Repeat each record exactly, skipping the pictures.
[Records for the task]
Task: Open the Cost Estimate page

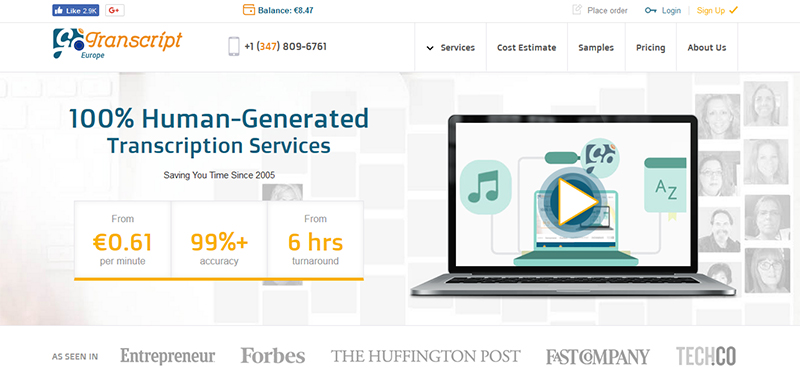Action: coord(527,47)
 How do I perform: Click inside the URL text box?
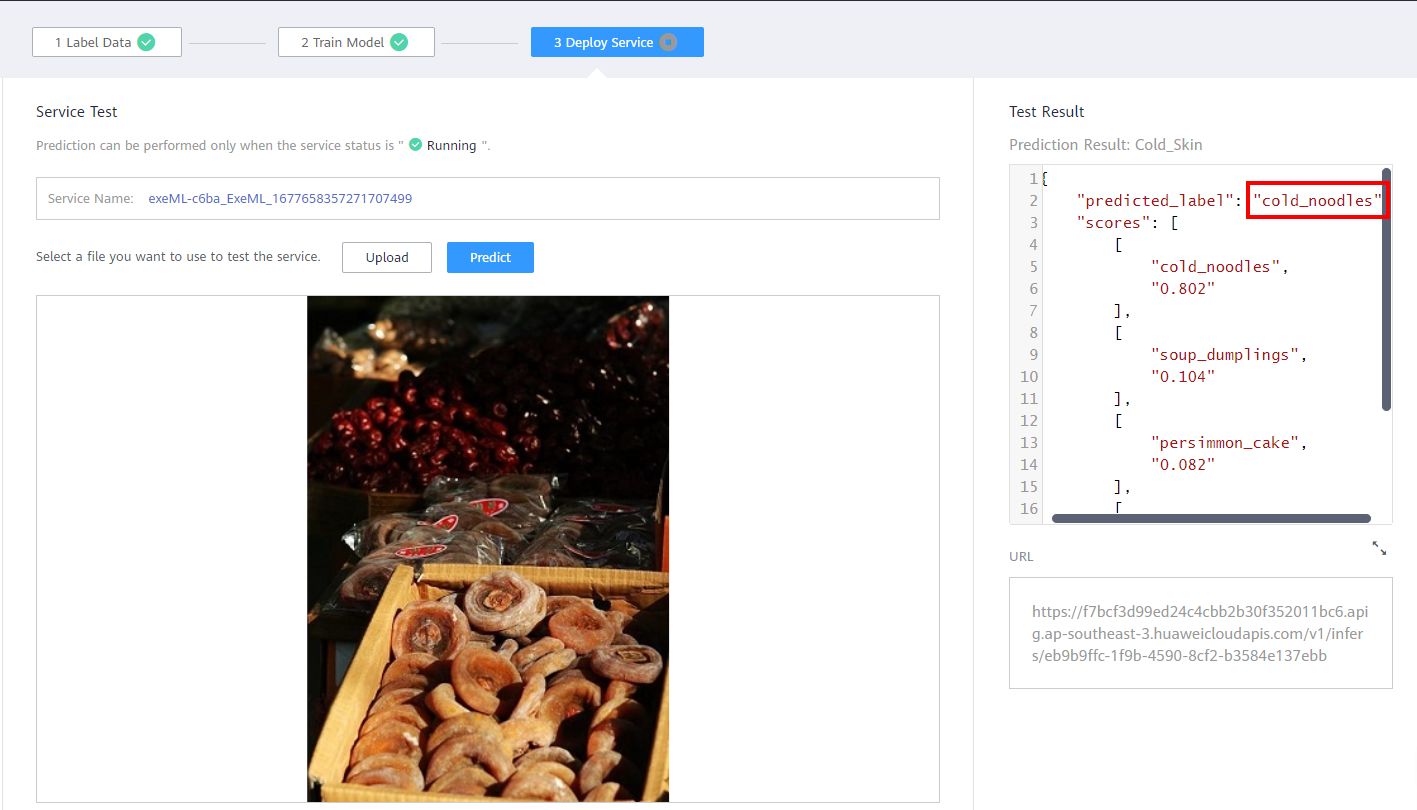[x=1200, y=633]
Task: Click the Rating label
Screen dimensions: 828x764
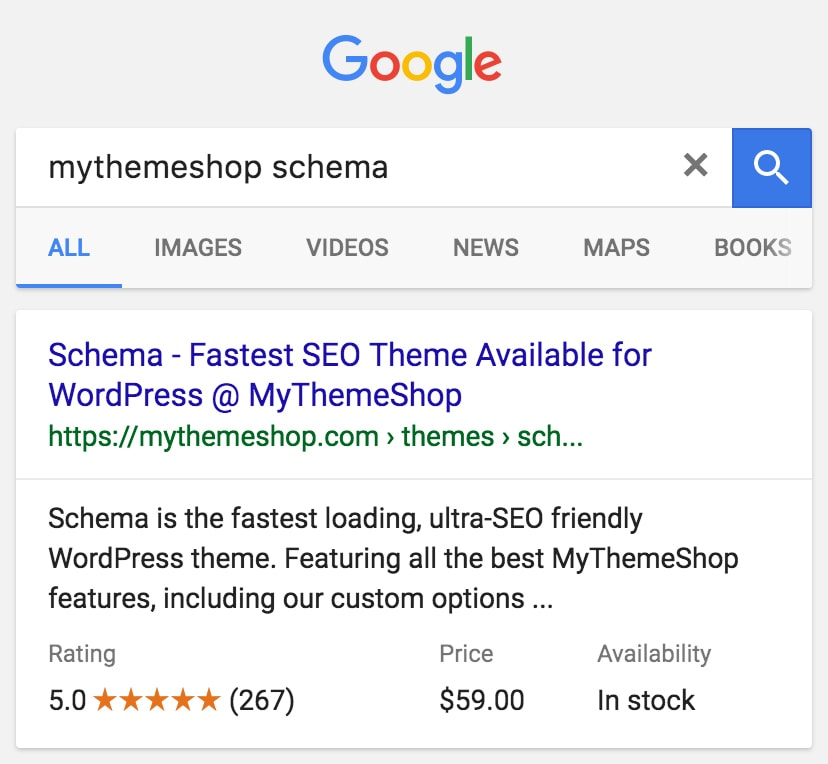Action: pos(82,654)
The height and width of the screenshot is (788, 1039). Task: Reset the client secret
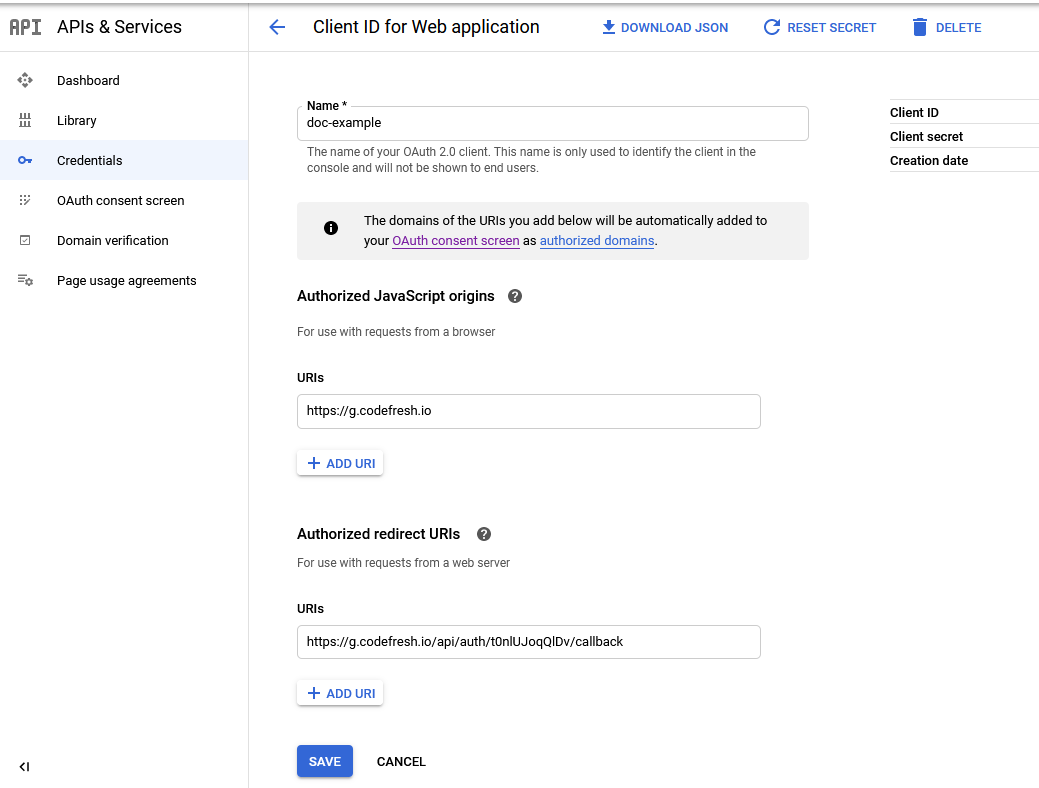(x=819, y=27)
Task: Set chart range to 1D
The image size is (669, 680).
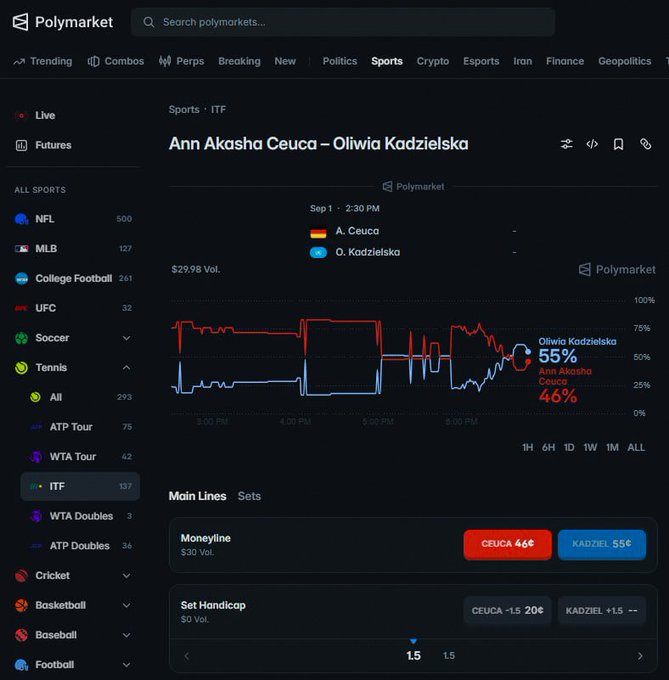Action: [569, 448]
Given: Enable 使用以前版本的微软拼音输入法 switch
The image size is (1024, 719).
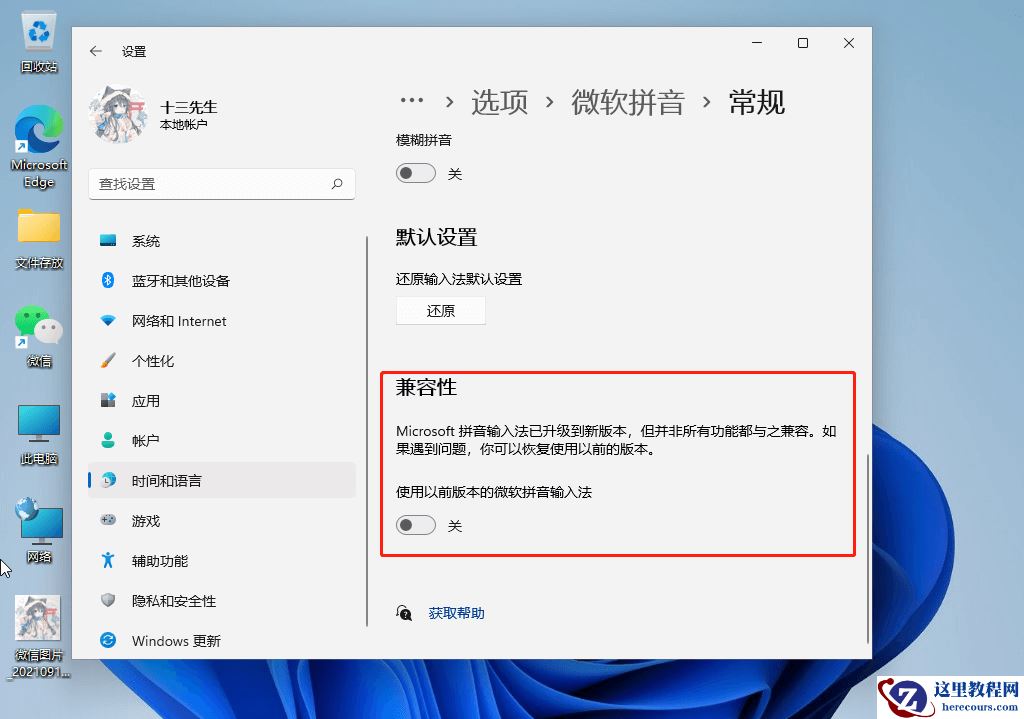Looking at the screenshot, I should pyautogui.click(x=415, y=525).
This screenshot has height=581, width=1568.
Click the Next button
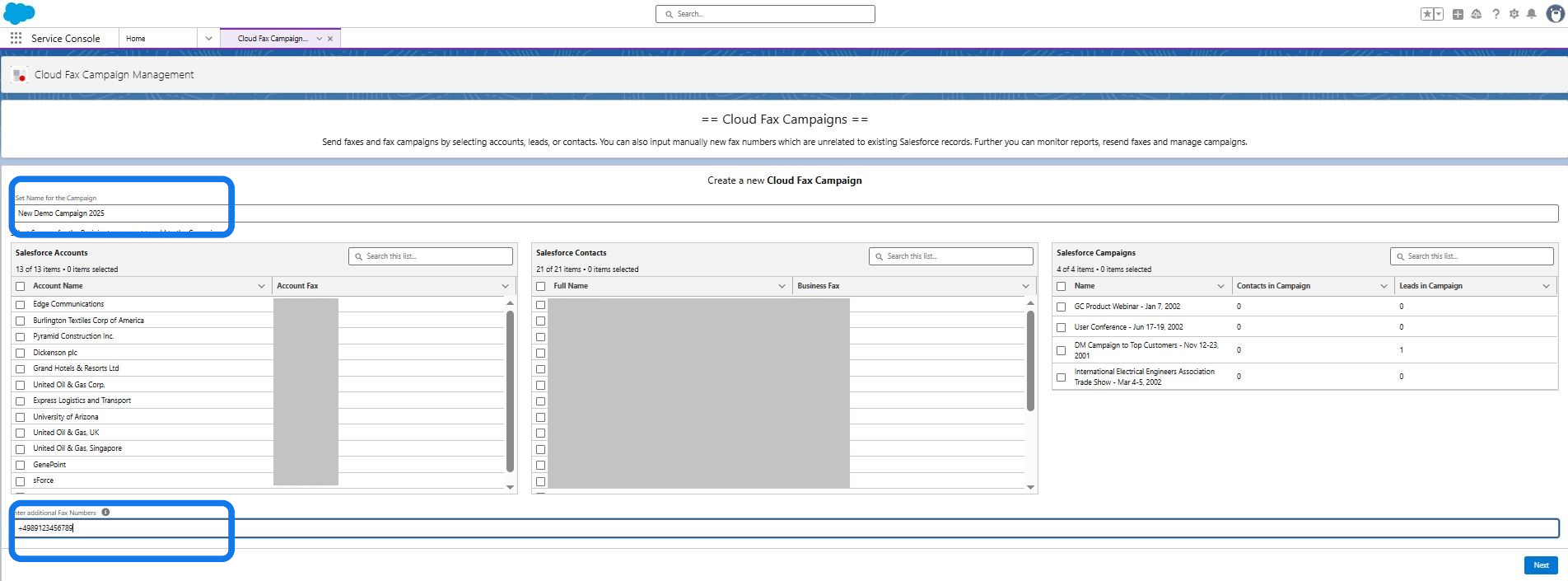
[/Records for the task]
__Finished exercise__
Task: Open the Cost Estimate page

Action: coord(527,47)
 How do I perform: Click inside the URL text box?
[x=1200, y=633]
Task: Click the Rating label
Screen dimensions: 828x764
Action: pos(82,654)
The height and width of the screenshot is (788, 1039). Task: Reset the client secret
(x=819, y=27)
Task: Set chart range to 1D
The image size is (669, 680).
Action: [569, 448]
Given: Enable 使用以前版本的微软拼音输入法 switch
The image size is (1024, 719).
Looking at the screenshot, I should pyautogui.click(x=415, y=525).
This screenshot has height=581, width=1568.
Click the Next button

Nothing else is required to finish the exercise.